• Reading text:
•••
Married Couples as Business Partners: How to Do it the Right Way

If you make a choice to start a business with your friends or your family, it can be hard. But, working with your significant other or spouse can be even more difficult. Even for couples who don’t work together, keeping the stress from each other’s work from interfering with the relationship can be a challenge. When couples work together, the ability to keep work-life and home-life separated gets much more difficult. However, many couples are successful in both their relationship and their shared business, but most do it by making decisions and plans ahead of time to set yourselves up for success.

Early Considerations – Before Getting Started 

Even before you start the business your are planning to start with your significant other, there are a number of decisions that need to be made. Importantly, many tax-impacting decisions should be made early in the process to ensure you structure your business in the way that makes the most sense for your financial picture. Before you become husband and wife business partners, it is important to meet with your tax advisor and your attorney to ensure that, as married business partners, you set up your business in a way that makes sense for your overall tax and financial picture. The type of business entity you establish will have significant impacts on how you pay taxes, and potentially, how much tax you pay.

Individual Designations 

Early on in the process of establishing your husband and wife business partnership, you need to determine whether each of your will participate as business owners, running the business, or whether one of you will run the business as the owner and the other will be an employee. To determine the answer to that question, you will want ti consider: (i) how each spouse’s expertise can play into a benefit the business; (ii) how much say each spouse will have in day-to-day operations of the business; (iii) how much time each spouse has to give towards the operation of the business; and (iv) will both spouses work as full-time employees.

Co-Owners 

If you determine that both you and your spouse are going to be owners of your husband wife business and that you will both participate in the oversight and operation of the business, the tax implications can be more complex. As a result, it may be most beneficial to choose an entity type that helps both or you limit your individual liability, such as a limited liability company, a partnership, or corporation.
•••
• To do:
1: Quote the article on married couples as business partners from "Even before you" to "tax you pay.".
2: Rewrite the rows from the line with "You are a GUI" to the line with "click(675, 739)", changing "button" to "control" and keeping everything else the same.

• Excerpted data:
•••
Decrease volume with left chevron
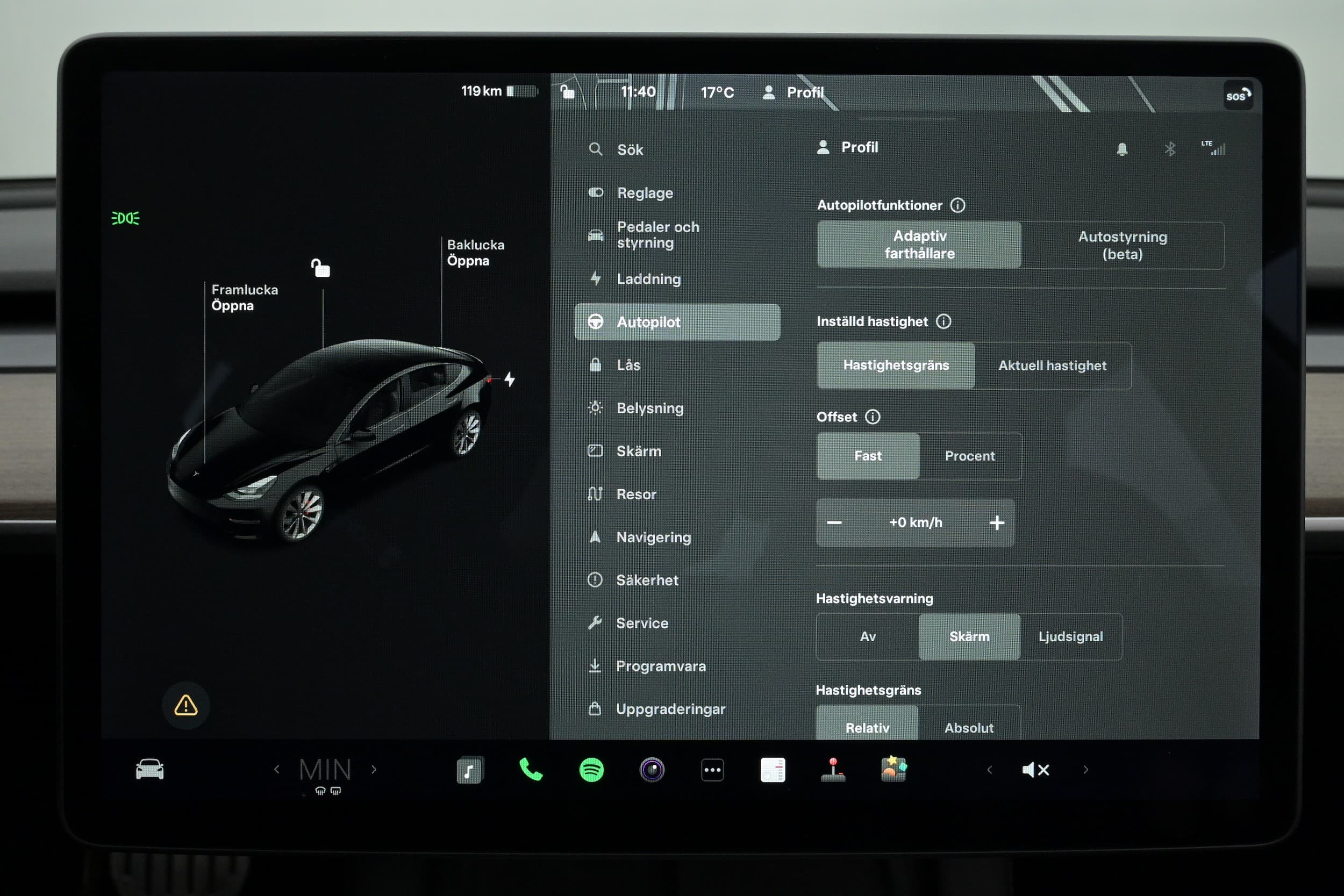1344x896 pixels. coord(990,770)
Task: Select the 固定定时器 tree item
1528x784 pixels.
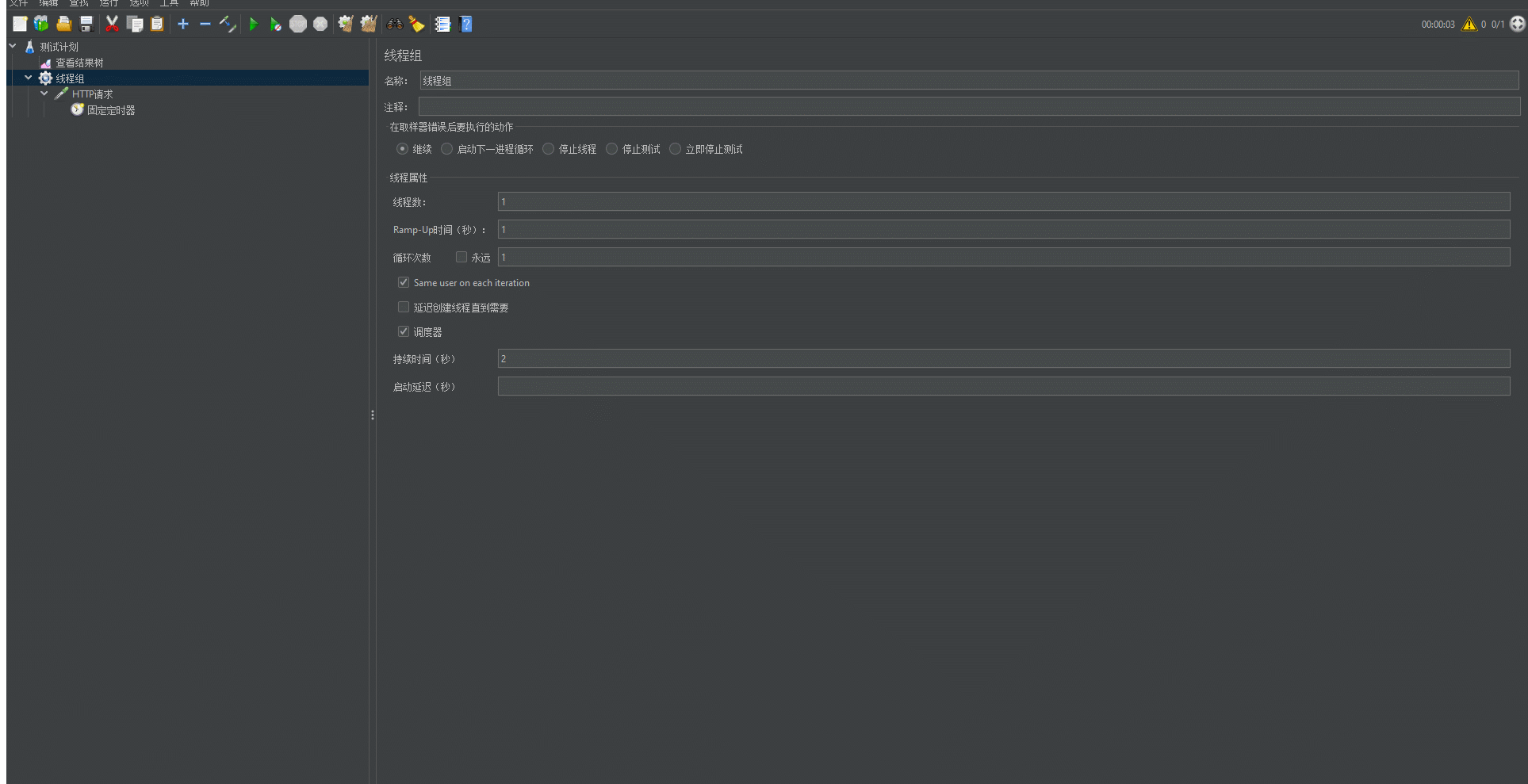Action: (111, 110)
•••
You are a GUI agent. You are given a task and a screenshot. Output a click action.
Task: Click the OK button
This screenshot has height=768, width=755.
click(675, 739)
•••
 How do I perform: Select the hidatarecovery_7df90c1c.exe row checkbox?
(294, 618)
•••
• Replies:
1:
Even before you start the business your are planning to start with your significant other, there are a number of decisions that need to be made. Importantly, many tax-impacting decisions should be made early in the process to ensure you structure your business in the way that makes the most sense for your financial picture. Before you become husband and wife business partners, it is important to meet with your tax advisor and your attorney to ensure that, as married business partners, you set up your business in a way that makes sense for your overall tax and financial picture. The type of business entity you establish will have significant impacts on how you pay taxes, and potentially, how much tax you pay.

2:
You are a GUI agent. You are given a task and a screenshot. Output a click action.
Task: Click the OK control
This screenshot has height=768, width=755.
click(675, 739)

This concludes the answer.